◆ To be done:
In the book description below, where was Freeman Dyson when he wrote the letters to his parents that began in 1941?

◆ Text extract:
○ ○ ○
Maker of Patterns

An Autobiography Through Letters

10 April 2018

Territory Rights — Worldwide including Canada, Singapore and Malaysia, but excluding the British Commonwealth.

Freeman Dyson (Author)

Description

Both recalling his life story and recounting many of the major advances in twentieth-century science, a renowned physicist shares his autobiography through letters.

Having penned hundreds of letters to his family over four decades, Freeman Dyson has framed them with the reflections made by a man now in his nineties. While maintaining that “the letters record the daily life of an ordinary scientist doing ordinary work,” Dyson nonetheless has worked with many of the twentieth century’s most renowned physicists, mathematicians, and intellectuals, so that Maker of Patterns presents not only his personal story but chronicles through firsthand accounts an exciting era of twentieth-century science.

Though begun in the dark year of 1941 when Hitler’s armies had already conquered much of Europe, Dyson’s letters to his parents, written at Trinity College, Cambridge, often burst with the curiosity of a precocious seventeen-year-old. Pursuing mathematics and physics with a cast of legendary professors, Dyson thrived in Cambridge’s intellectual ferment, working on, for example, the theory of partitions or reading about Kurt Gödel’s hypotheses, while still finding time for billiards and mountain climbing. After graduating and serving with the Royal Air Force’s Bomber Command operational research section, whose job it was “to demolish German cities and kill as many German civilians as possible,” Dyson visited a war-torn Germany, hoping through his experience to create a “tolerably peaceful world.”
○ ○ ○
◆ Available data:
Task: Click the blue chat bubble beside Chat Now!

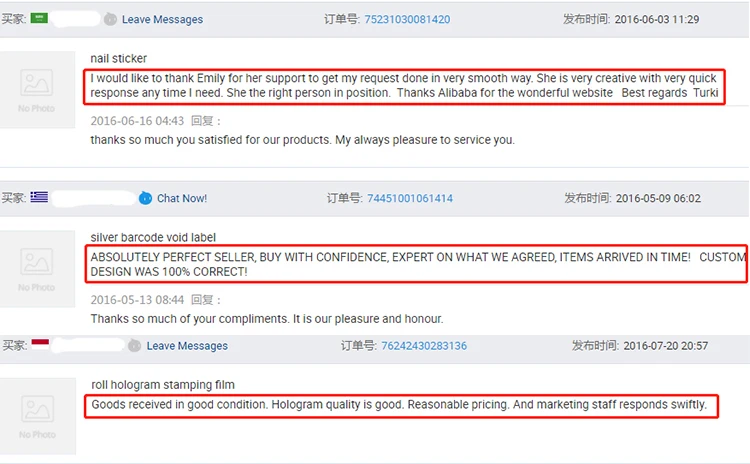Action: pos(147,198)
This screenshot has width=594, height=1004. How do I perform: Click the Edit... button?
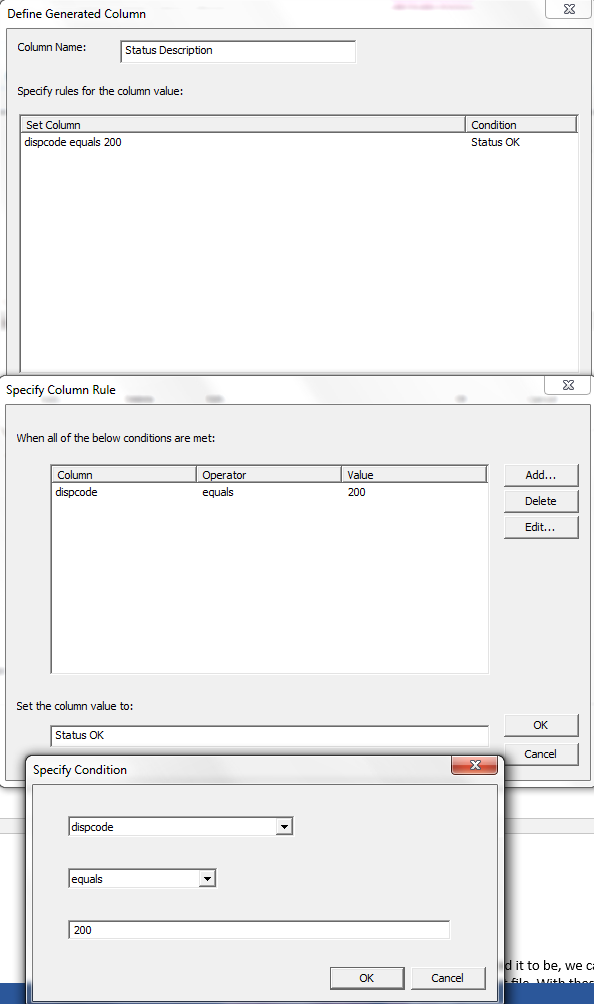tap(541, 528)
○ ○ ○
◆ Final result:
At Trinity College, Cambridge.